あれは何らかの封印系魔法。しかも時空に干渉するものか。北方では使えるものなど一人もいない、伝説にのみ存在する高位魔法だ。
「降りよう」
僕が言うと、ヴィヴィアンはすこし警戒した様子で僕を抱き締めてくる。
「危険ではありませんか? あの方は……」
「大丈夫、エンキはもう僕らに構っている場合じゃないと思う」
アドニスも含め、僕たちはゆっくりと降下する。
地面に降り立ったとき、エンキは全身から汗を噴き出して肩を上下させ、両手で違う印を切りながら何かをずっと呟いていた。鎖が新たに射出され、あるいは柱時計の側面から新たに歯車が突き出してきて鎖を中継する。柱時計の森が複雑さを増していく。
場の重心となるのは巨大な文字盤。
何かの数式のようなものがびっしりと書き込まれ、回転する針は10本以上ある。目にも止まらぬ早さで動く針や、半回転してから四分の一ほど戻る動きを繰り返す針など――。
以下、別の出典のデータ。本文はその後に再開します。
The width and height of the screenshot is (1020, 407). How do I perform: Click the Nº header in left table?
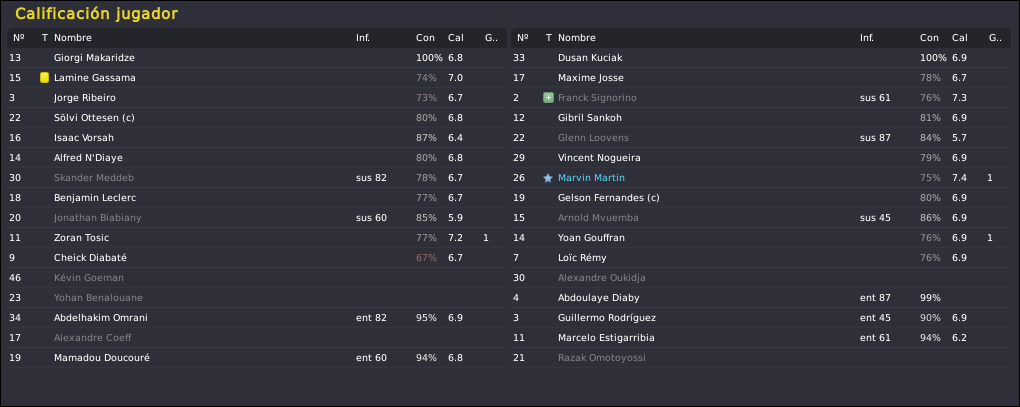point(18,38)
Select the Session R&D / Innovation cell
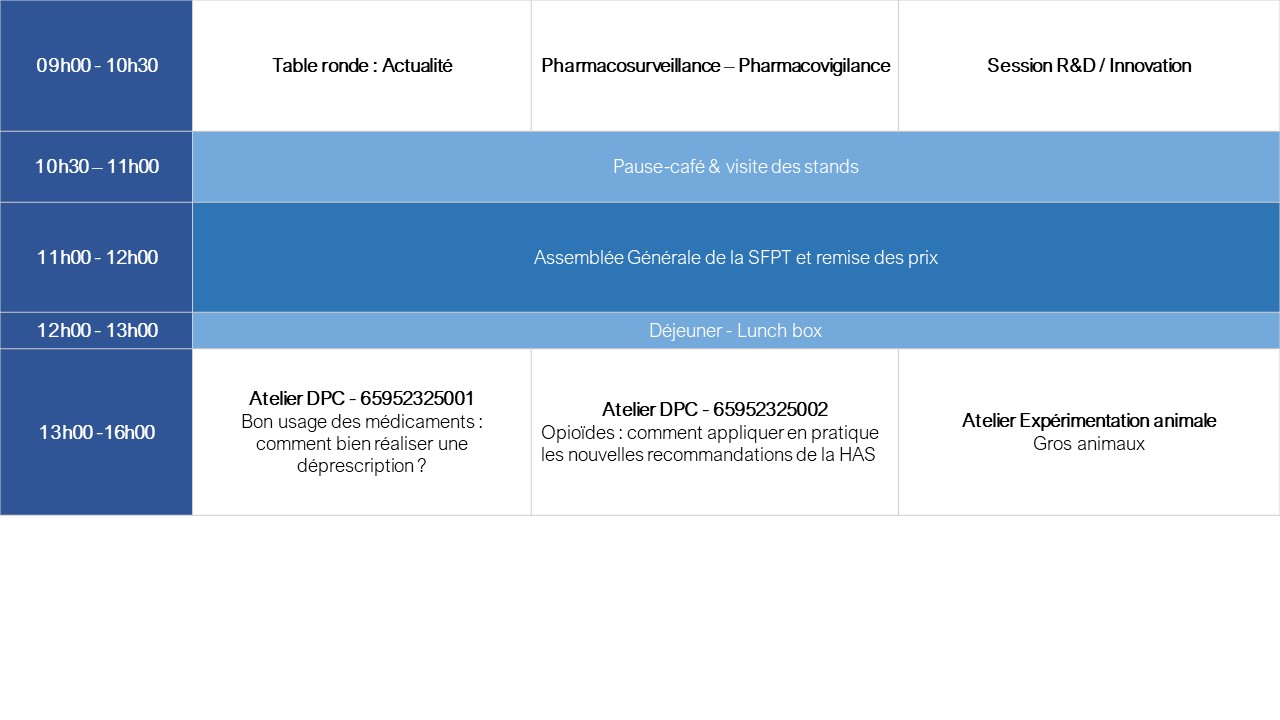 [x=1089, y=66]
エンキの仕掛けたこの術、僕にもその理論構成はまったく掴めない。僕は背を向けているエンキに問いかける。
「エンキ、ヒラティアはどうなったんだ」
「「相」の変化についての言及は現次元の我々には不可能だ。もはや関知の域外へ出ている」
「僕たちに分かるように言ってもらおう。いま、お前はヒラティアを封印するために猫の手も借りたいはずだ。僕らにも話しておくべきだ」
その言葉に、エンキは少しほぞを噛むような気配を見せ、背を向けたままで言う。
「この世になぜ魔法が存在するか分かるか。なぜ言葉だけで炎が生まれ、筋肉の作用だけではあり得ない力が出せるのか」
「それは、まず基本的なものでは自然界の精霊や、異界の存在に働きかけて」
「違う」
吐き捨てるような声だった。エンキは苦々しく語る。
「誰かが世界をそのように作ったからだ。太古の昔、この世の摂理を極め尽くした人物がいた。そやつは、世界を動かす法則のあまりの単純さ、退屈さに我慢ならなくなった。だから世界を書き換えたのだよ」
「書き換えた、そんなことが……」
確かに、エンキは世界を書き換えることがどうの、と言っていたが。
「その人物、始源の魔法使いに呼応するように次々と超越者が生まれた。彼らは異界の存在を創造し、炎や風の精霊を創造した。しかしそれは人間には手に余る事象だった。だから一つの魔法の体系が生まれるたび、一人の研究者が怪物となった。人の世の倫理観など、個人が永続するという概念の前には芥子粒のように矮小だった」
「……だから、お前はヒラティアを封印したのか、あのままでは彼女が怪物になるとでも」
「それも違う」
エンキは僕らの方を振り向く。汗にまみれた顔は少し彫りが深く見え、急に老け込んだようにも見えた。
「怪物になった研究者は、自らの永続を求めたに過ぎぬ。あの娘はそれとはまったく次元が違う。あれは歪曲律の理論的到達点すら越えている。魔法ですらあの娘には足りぬというのだ。あれは魔法を超えたものを求めている」
「……それはつまり、始源の魔法使いと同じ」
「その通りだ」
エンキが指を鳴らす。すべての柱時計の歯車が回転し、鎖が猛烈な勢いで走行し、巨大な文字盤で十あまりの針が回転する。そして、時計ならば12時にあたる地点ですべての針が静止した。鎖の走行はずっと続いているため、視界の端が常にかき回されるような感覚がある。
「あれはかの爛熟の時代、その黎明と同じだ。この世界に何かまったく新しいものが生まれようとしている。一切の事象を遮断する時柩にて封印したが、これですら長くは持たぬ」
「では、どうする気なんだ」
「ここが研究者による人工空間であることが幸いした」
エンキは真上を見上げる。空間同士の繋がりは上や下で表現できるものではないが、感覚的な動作だろう。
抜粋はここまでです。